Eleições 2018: o papel das redes sociais nas discussões políticas
Enviada em 04/10/2020
A tecnologia e principalmente o acesso à internet, são cada vez mais necessários perante a nossa sociedade atual, dentro disto o uso das redes sociais se tornaram mais marcantes na vida dos indivíduos, ainda mais em tempos de pandemia, que introduziu um novo normal a sociedade, logo em um ano de eleições municipais pelo Brasil. Diante disto, é discutido até que ponto se torna benéfico a democracia o uso destas redes, e quando que se inicia os pontos negativos da mesma.
A priori, a introdução das redes sociais criou novos espaços para a distribuição de informações e realização de debates sobre diversos assuntos. Apenas possuir esta possibilidade, já é considerado algo benéfico a democracia e a própria sociedade. Pois através disto ainda mais indivíduos são introduzidos a novas opiniões e olhares, decorrendo diversos processos dialéticos que possibilitam a construção da consciência de cada um. Sendo semelhante a “ação afirmativa” defendida pelo filósofo Jürgen Habermas.
Entretanto tudo isto é baseado em uma visão ampla da situação, pois na realidade, as redes sociais possuem maneiras de controle dos dados difundidos, seja baseado em relevância das postagens ou na análise do histórico de cada usuário. Estas maneiras podem ser consideradas invasivas, no entanto, muitas já são advertidas nos termos de uso destas redes, pois desta forma se torna possível realizar negócios com empresas para produzir anúncios cada vez mais precisos. Porém, o perigo a democracia se encontra no uso equivocado destas ferramentas, baseando se na difusão de noticias falsas, defesa de posicionamentos extremistas. Desta maneira a indução dos indivíduos a adotarem estes comportamentos, é o que realmente ameaça a possibilidade de debates e utilização de informações comprovadas, levando por fim a capacidade de influenciar uma eleição.

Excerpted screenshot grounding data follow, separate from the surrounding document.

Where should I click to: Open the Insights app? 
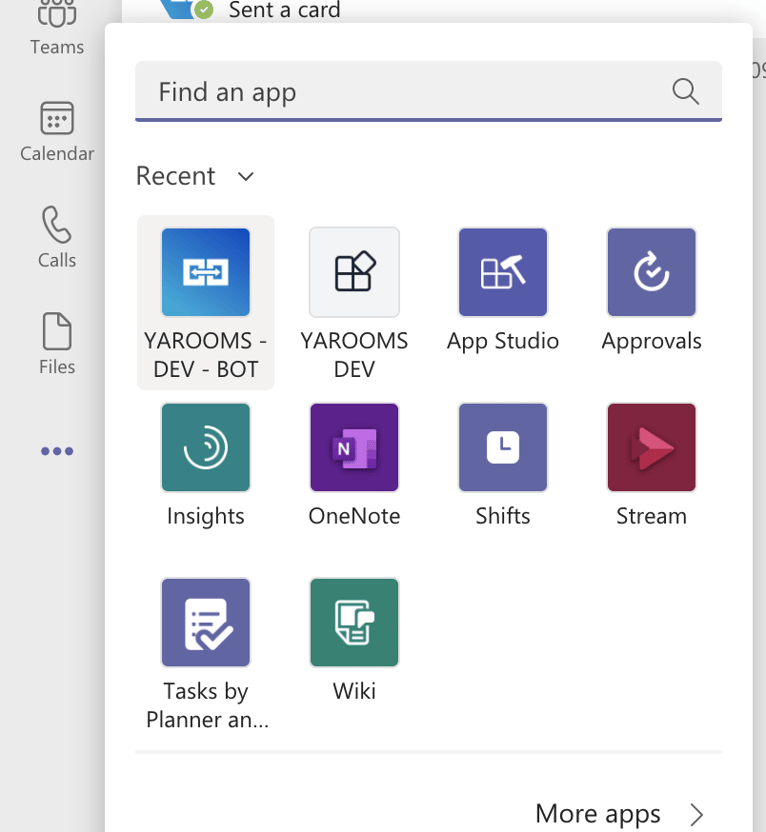point(205,447)
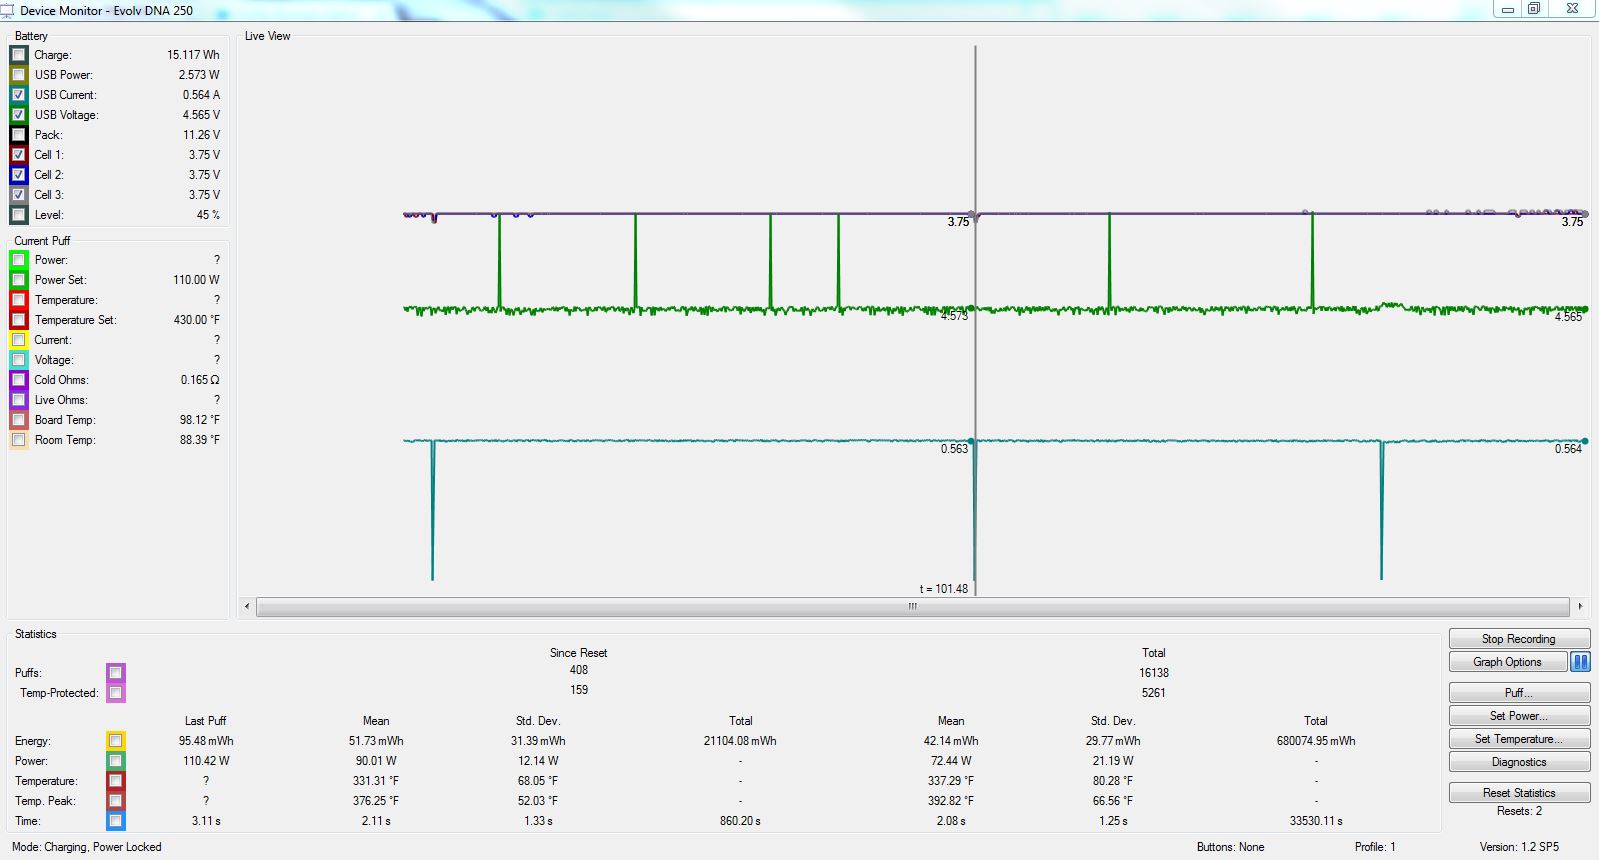Toggle the Puffs statistics checkbox
This screenshot has height=860, width=1599.
[116, 673]
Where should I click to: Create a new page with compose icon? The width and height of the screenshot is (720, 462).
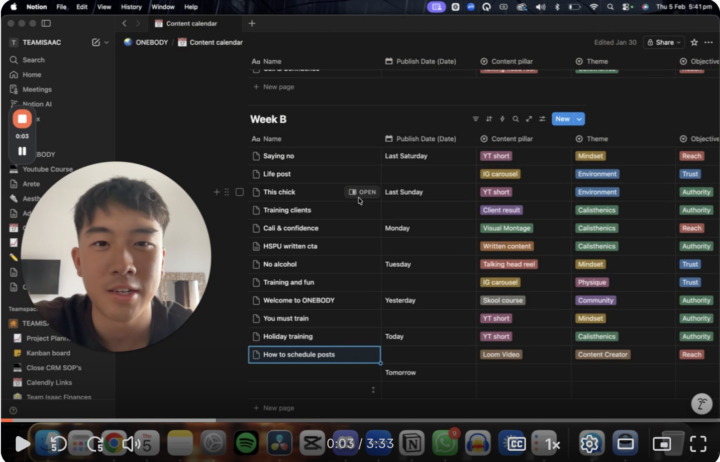point(95,42)
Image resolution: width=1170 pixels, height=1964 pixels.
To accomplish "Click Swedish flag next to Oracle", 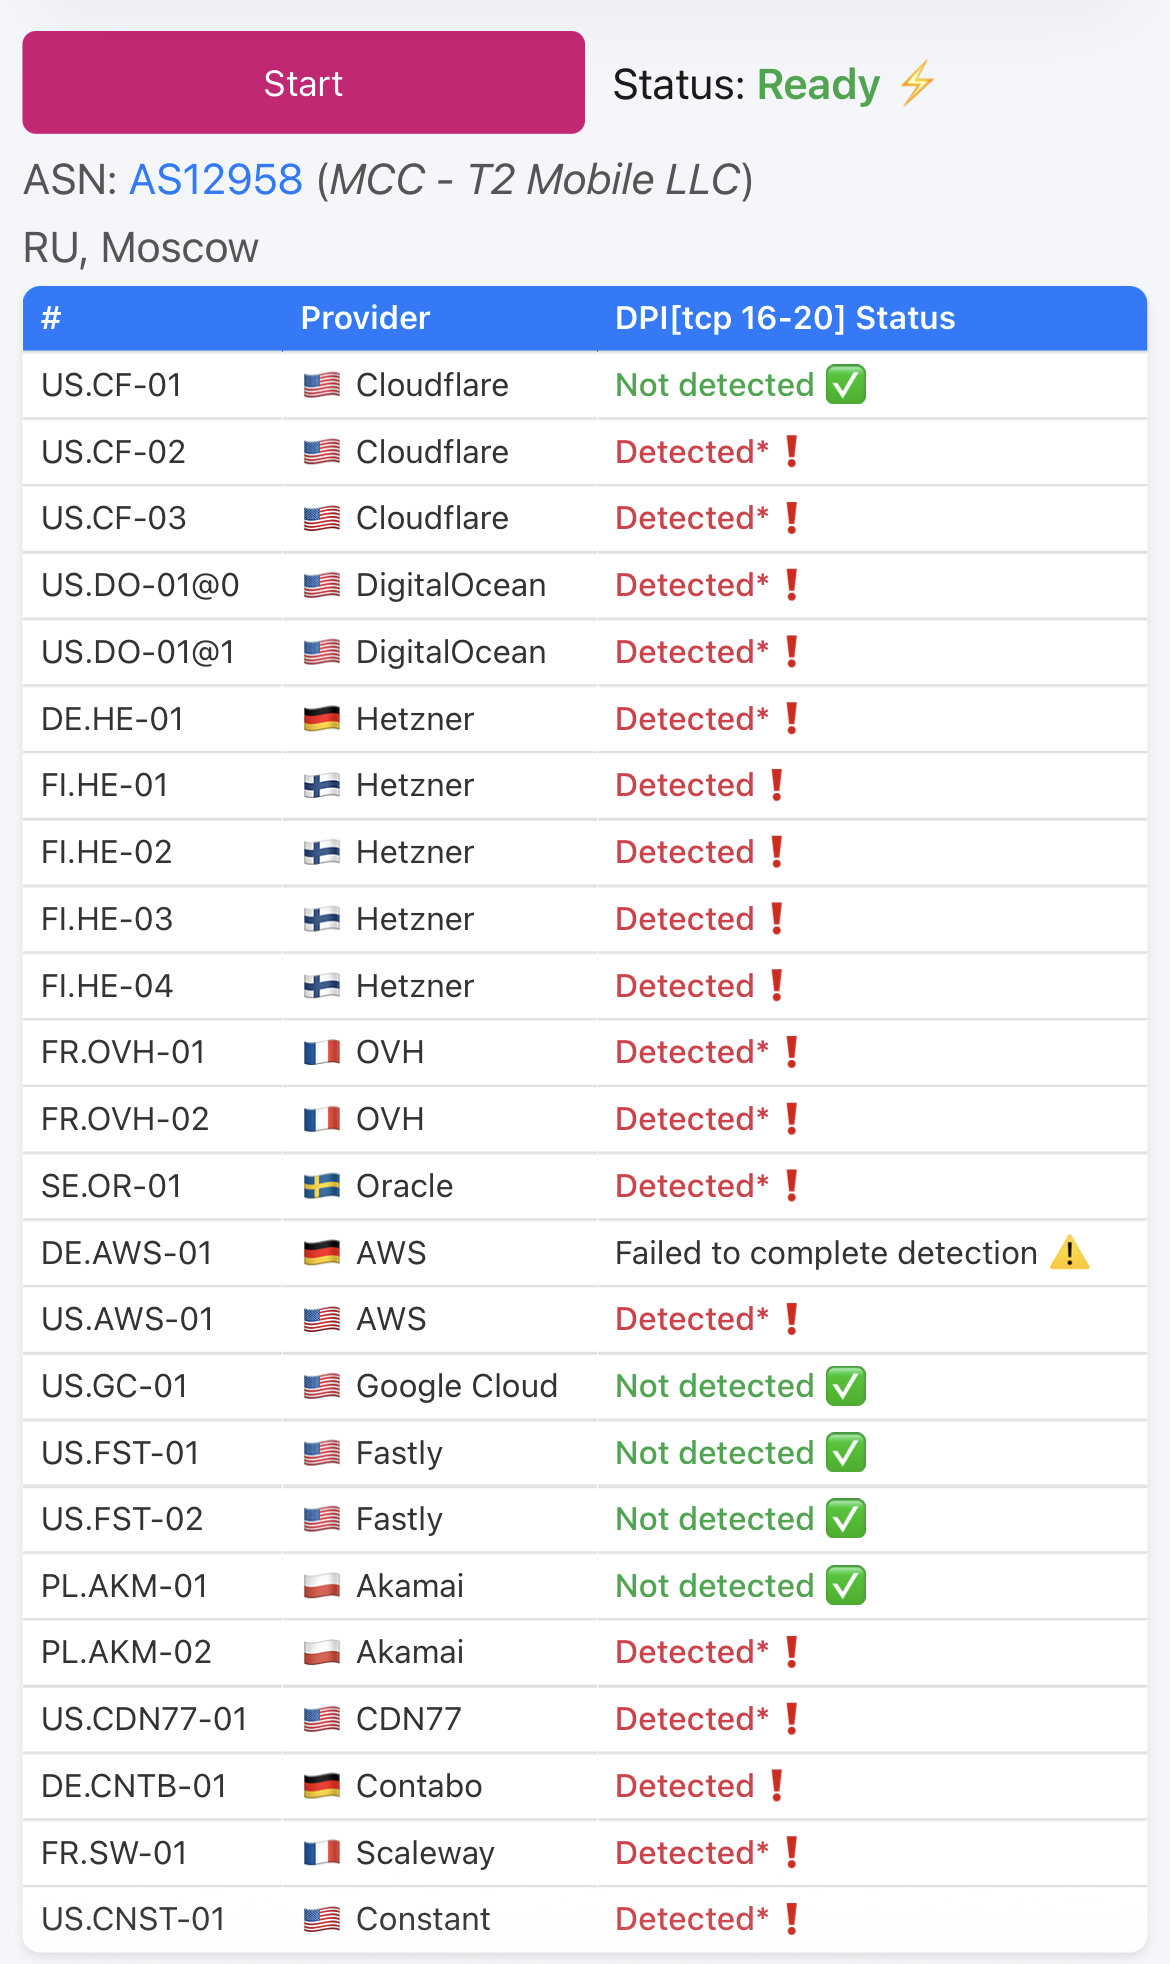I will tap(322, 1186).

Mediante a isto, introduzimos esta nova década diante de verdadeiros dilemas, analisando pontos positivos e negativos das redes sociais. Entretanto deste o início é necessário o reforço a campanhas, vindas de diversas instituições sejam públicas ou privadas, sobre a conscientização em relação as redes sociais e o perigo das notícias falsas. Desta forma a sociedade pode se tornar mais consciente e ativa, podendo alertar as empresas donas destas redes sociais a introduzir maior transparência sobre o uso e controle dos dados e também a uma maior fiscalização a possíveis canais de difusão de noticiais falsas. A decorrência dessas ações é necessária, para garantir que a tecnologia esteja reforçando a democracia e não a desabilitando.